— start Supplied information —
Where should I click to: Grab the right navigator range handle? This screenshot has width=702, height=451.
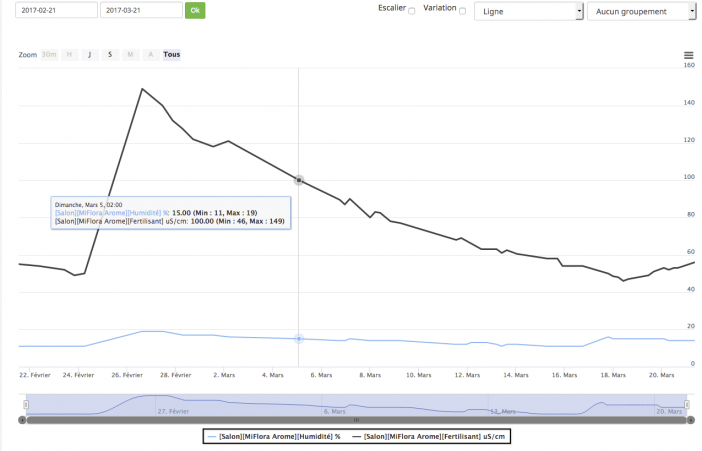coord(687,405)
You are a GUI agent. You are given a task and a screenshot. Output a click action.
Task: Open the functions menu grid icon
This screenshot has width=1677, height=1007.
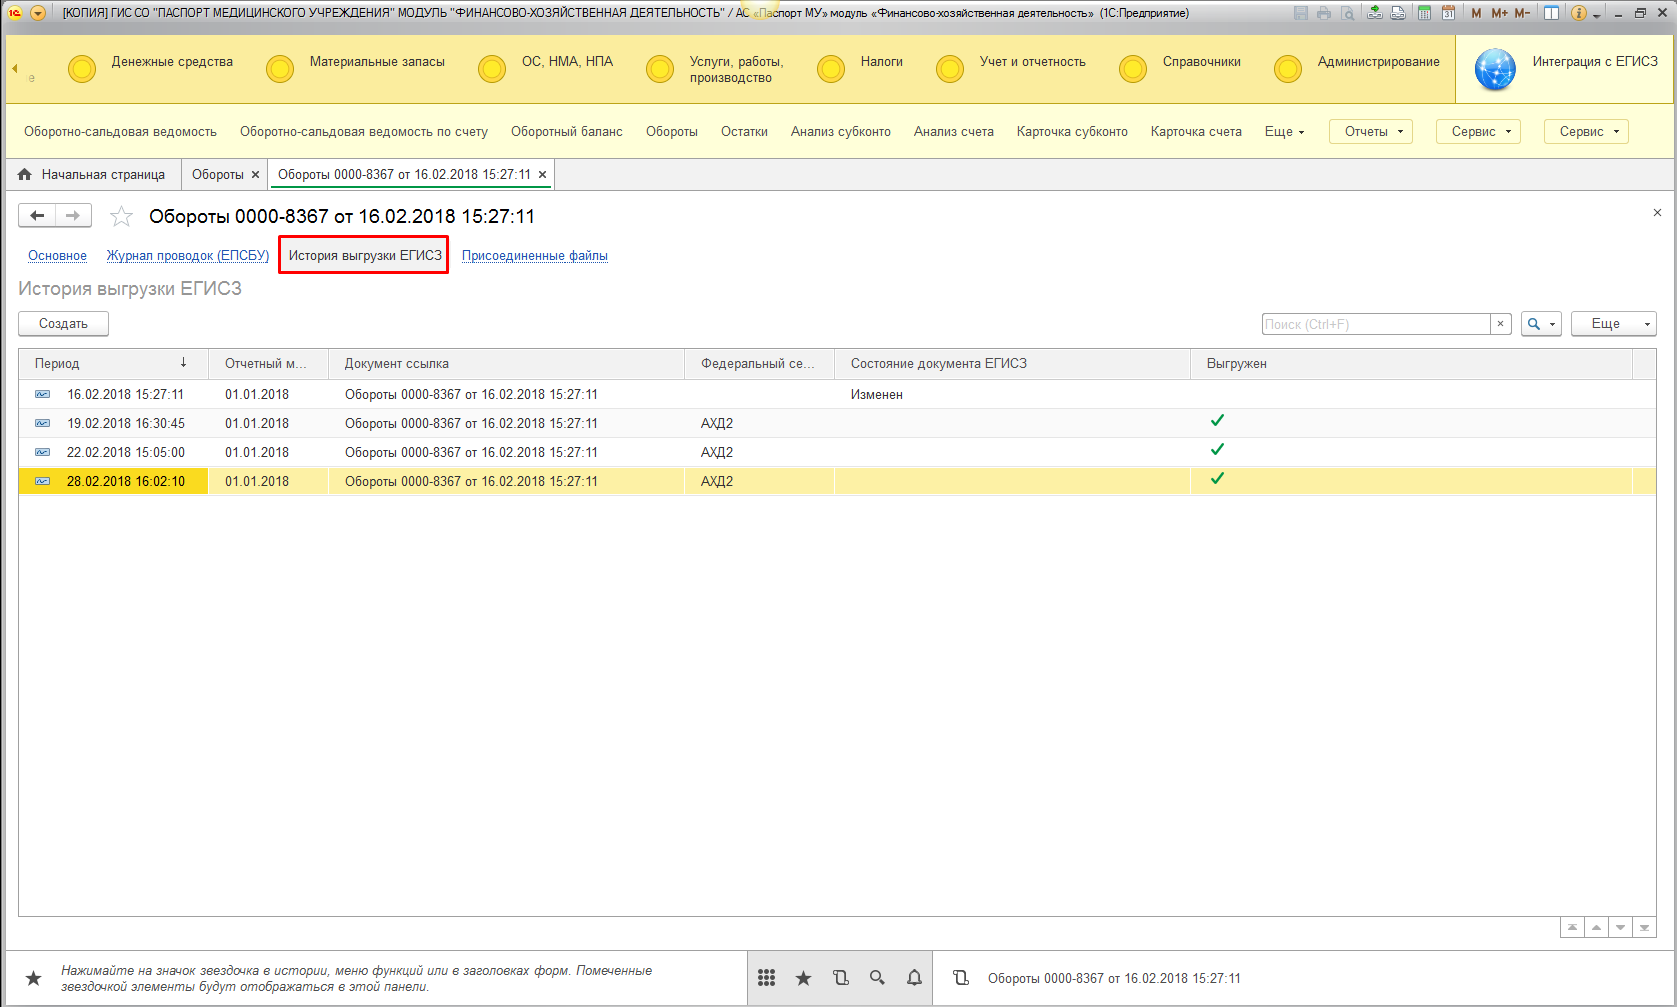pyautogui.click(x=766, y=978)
— end Supplied information —
— start Supplied information —
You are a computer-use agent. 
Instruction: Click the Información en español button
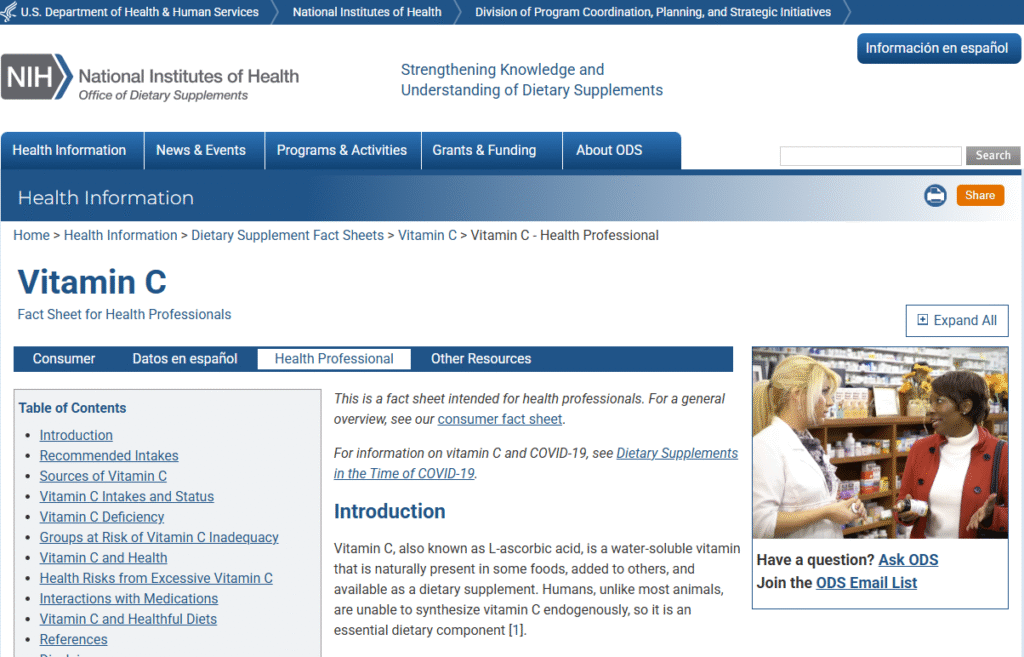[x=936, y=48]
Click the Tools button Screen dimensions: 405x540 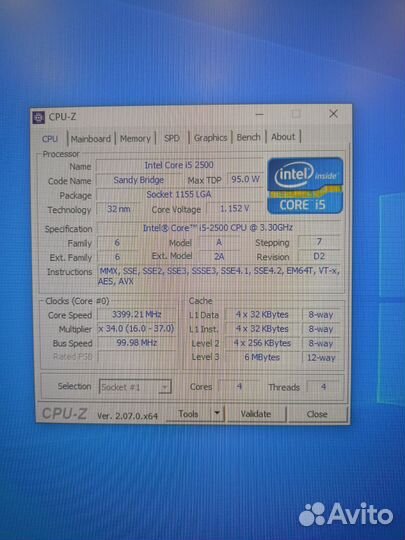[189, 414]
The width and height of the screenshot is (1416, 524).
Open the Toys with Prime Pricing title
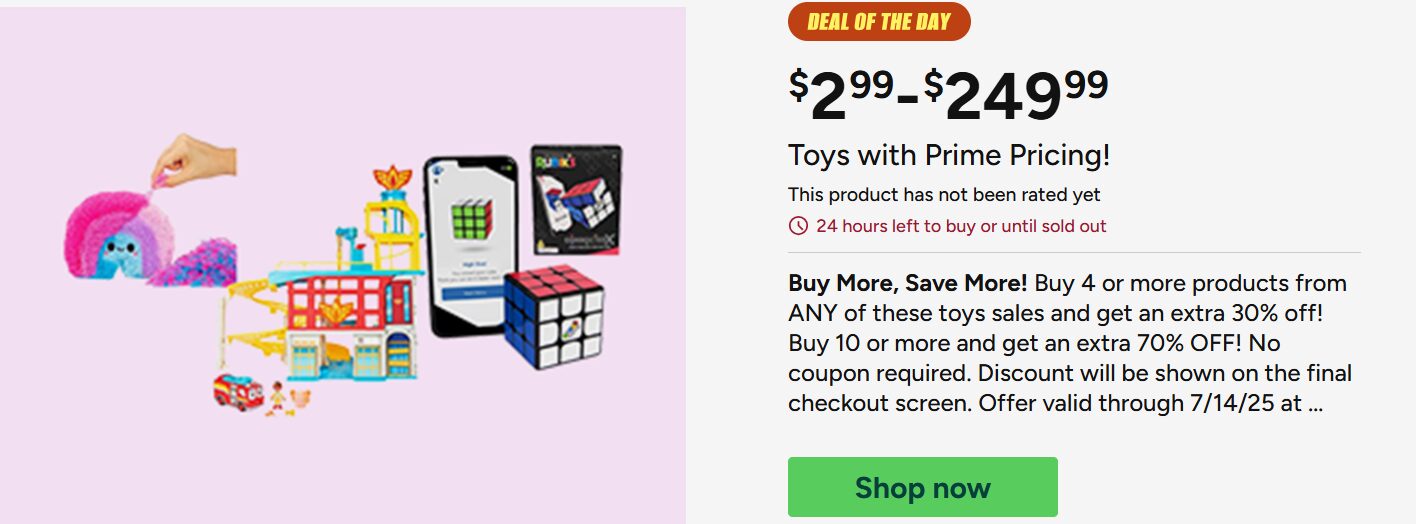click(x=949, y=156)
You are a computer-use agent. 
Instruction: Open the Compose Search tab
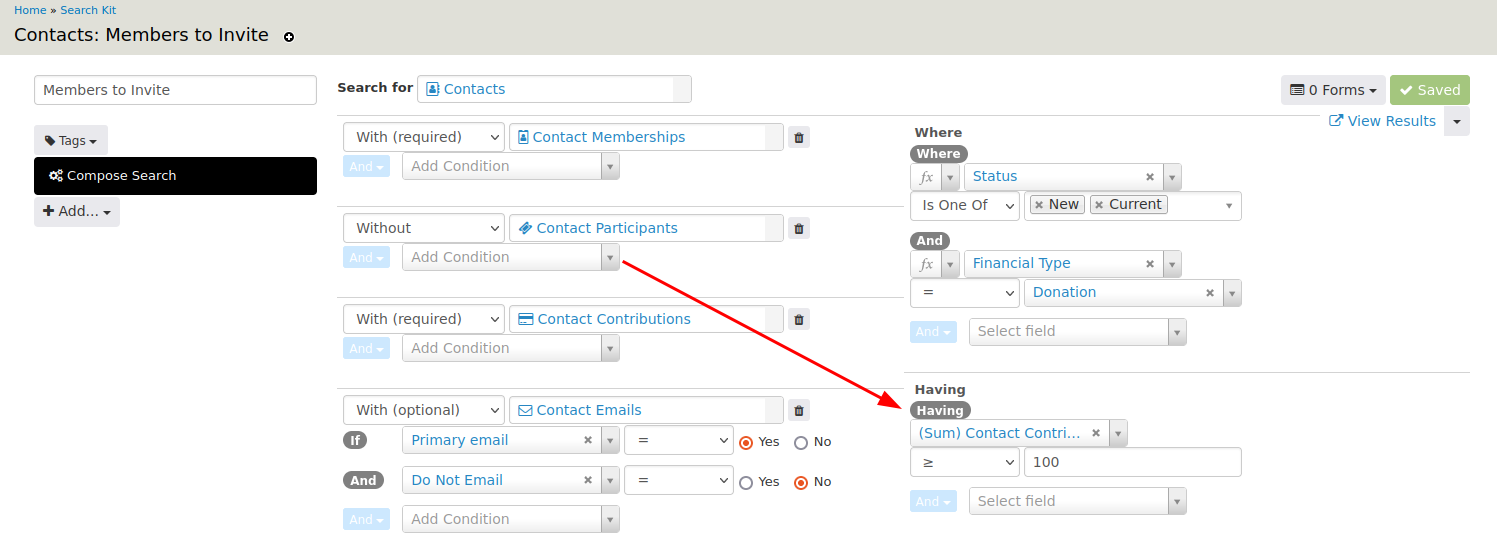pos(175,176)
— end Supplied information —
— start Supplied information —
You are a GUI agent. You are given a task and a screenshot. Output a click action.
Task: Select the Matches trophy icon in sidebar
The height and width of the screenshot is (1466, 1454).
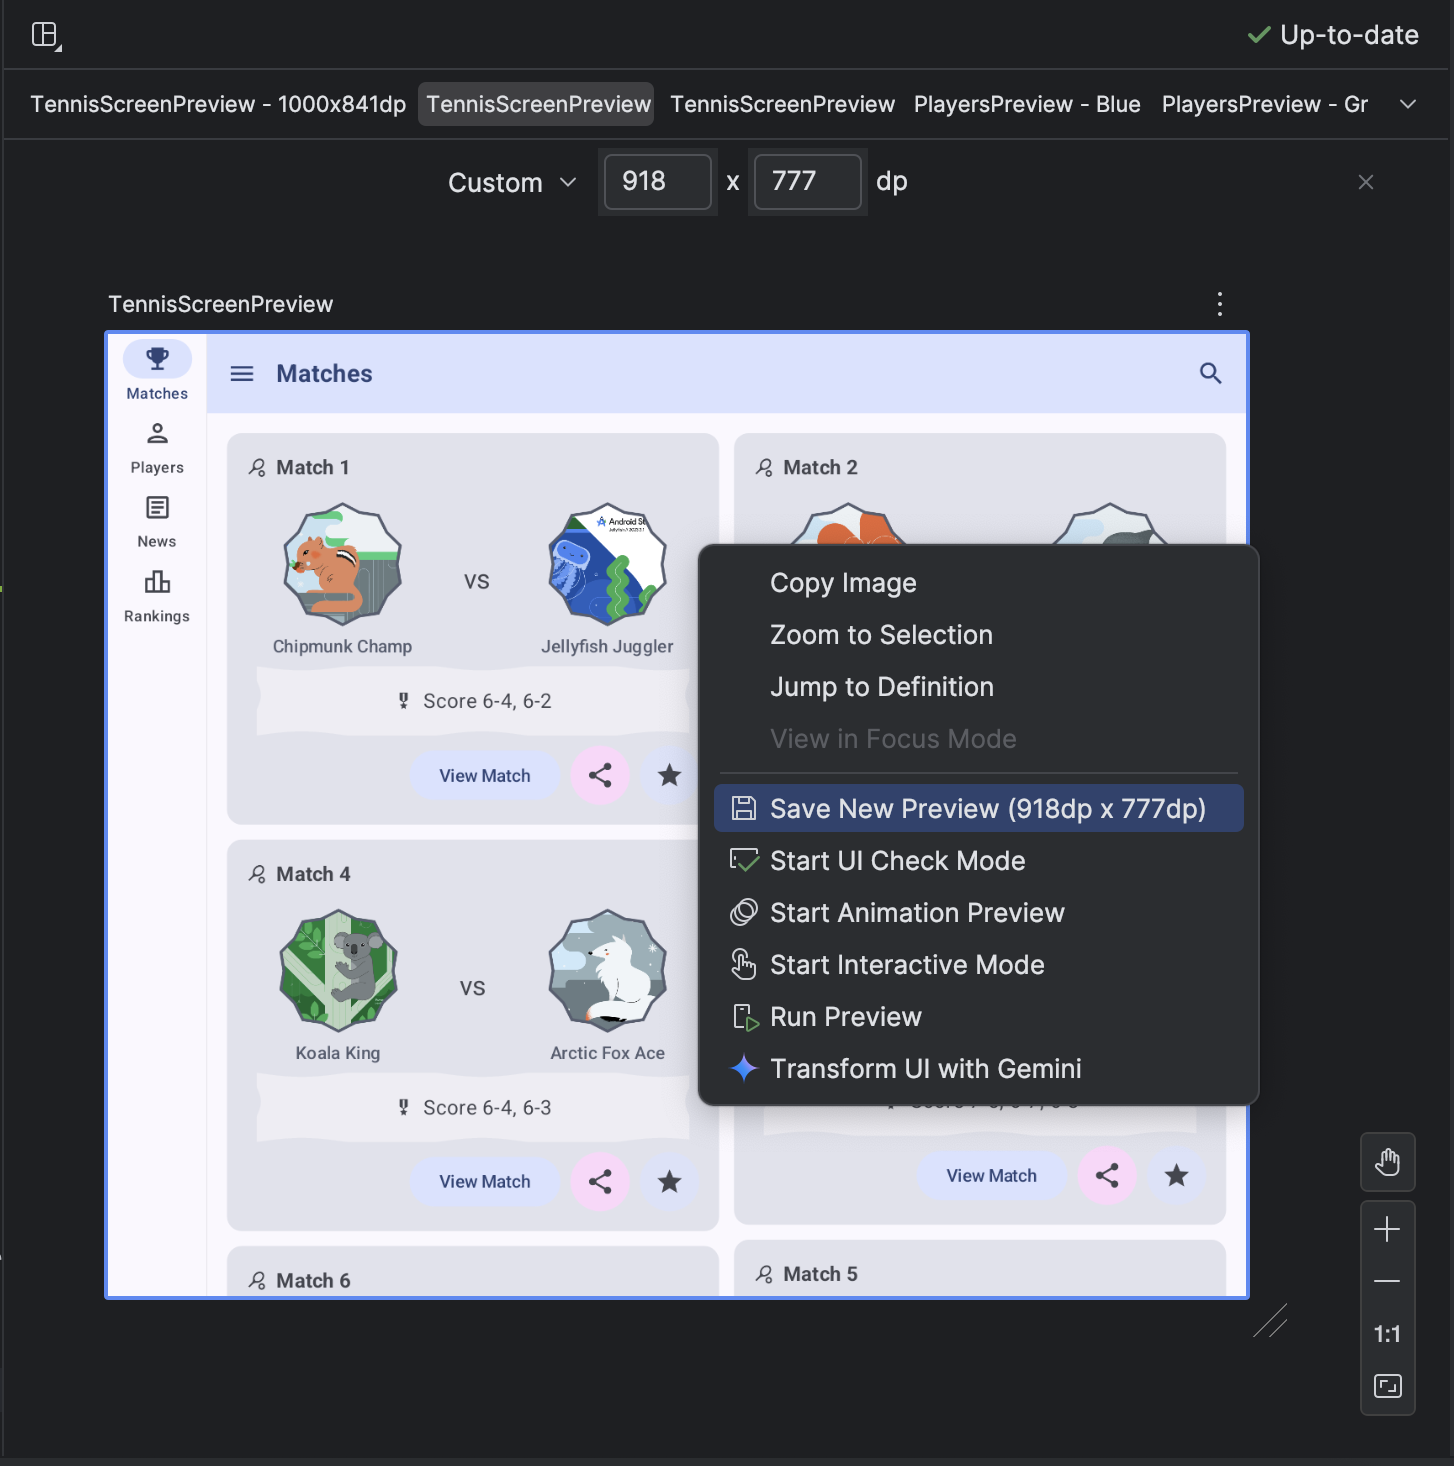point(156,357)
— end Supplied information —
• Written instruction: Rewrite the lines that begin with the one containing "The width and" and end with the one containing "pos(175,176)", putting "Select" wherever "Open" appears and changing nothing else. Leave the pictures out of your answer.

• Reply to the exercise:
The width and height of the screenshot is (1416, 524).
Select the Toys with Prime Pricing title
click(x=949, y=156)
You are a computer-use agent. 
Instruction: Select the Compose Search tab
pos(175,176)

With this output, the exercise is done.